In physics there are two broad ways to look at the world. One is the classical realm of Newton and Einstein, where objects have definite form and interact in clearly determinate ways. The other is the quantum realm, where objects seem nebulous, with a strange mix of particle-like and wave-like behavior. The classical view gives us a wonderfully accurate description of everything from planets to baseballs. The quantum view is necessary to accurately describe the behavior of light and atoms. The classical world dominates on the scale of our daily lives, but nature seems to be rooted in quantum theory at its most basic level.
While both the classical and quantum approach are extremely accurate in their respective regimes, what happens in the intersection of the two regimes is still unclear. We don’t have a rigorous theory combining our classical and quantum models. We also don’t have certain key observational evidence, particularly in the nexus of quantum theory and gravity. But as quantum experiments increasingly study more massive objects and gravity experiments become increasingly sensitive, we’re approaching the point where “quantum gravity” experiments could be made. That’s the goal of a recently proposed experiment.
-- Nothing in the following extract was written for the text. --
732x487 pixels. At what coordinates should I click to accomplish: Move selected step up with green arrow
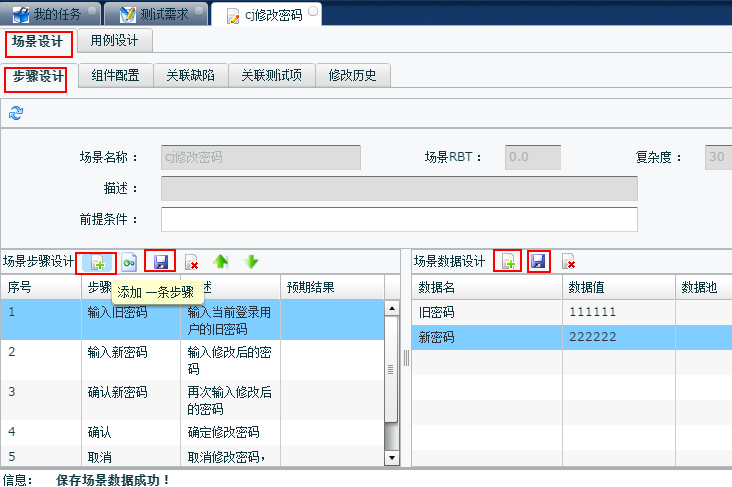(x=220, y=262)
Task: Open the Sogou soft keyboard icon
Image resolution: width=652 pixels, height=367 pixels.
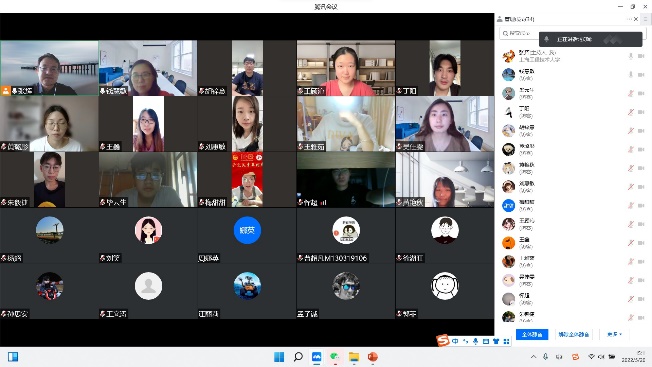Action: pyautogui.click(x=486, y=341)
Since there isn’t yet a unified theory of quantum gravity, folks have instead focused on approximate approaches. One such approach is to add gravity to quantum theory a little bit at a time. This perturbative approach quantizes objects and their gravitational fields, and it works well for weak gravitational fields. One of the predictions of this approach is the existence of gravitons as the field quanta of gravity, much like photons are the field quanta of electromagnetism. However with stronger gravitational fields the approach becomes problematic. Basically, perturbative gravity builds upon itself in a way that is unphysical, so the model breaks down.
Another approach is known as the semi-classical method. Here gravity is treated as a field of space and time just as Einstein proposed, but the objects in spacetime are treated as quantum objects. The most famous prediction of this model is the Hawking radiation of black holes. The semi-classical model is not without its problems, particularly with strong gravitational fields, but for weak gravitational fields it reduces to the Schrödinger–Newton equation, which describes quantum objects interacting through classical Newtonian gravity.
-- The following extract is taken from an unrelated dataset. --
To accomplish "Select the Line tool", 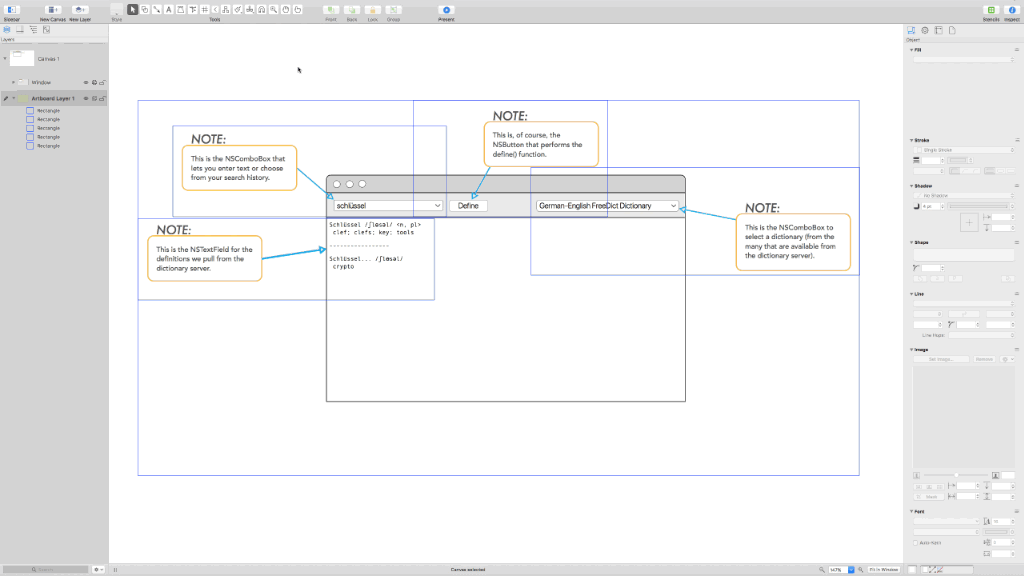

What’s interesting is that these two approaches to gravity make fundamentally different predictions, even for weak gravitational fields. Either gravity is a classical background in which quantum objects interact, or both gravity and objects are quantized. This proposed experiment could determine which approach matches reality. Their idea is to take a charged disk of osmium with a mass of about a billionth of a gram and suspend it an electric field. This is small enough that its energy levels in the electric field would take on quantum behavior when cooled to temperatures a fraction of a Kelvin above absolute zero, but its also massive enough that its gravitational pull would affect the quantum behavior.
As the authors point out, the Schrödinger–Newton equation predicts energy levels that are different from perturbative approach. So such an experiment could determine whether semi-classical gravity is valid. It should be stressed that this is currently a proposal, not an actual experiment, but it could be a feasible way to bring gravity into the quantum realm.
Paper: André Großardt. Optomechanical test of the Schrödinger-Newton equation. arXiv:1510.01696 (2015).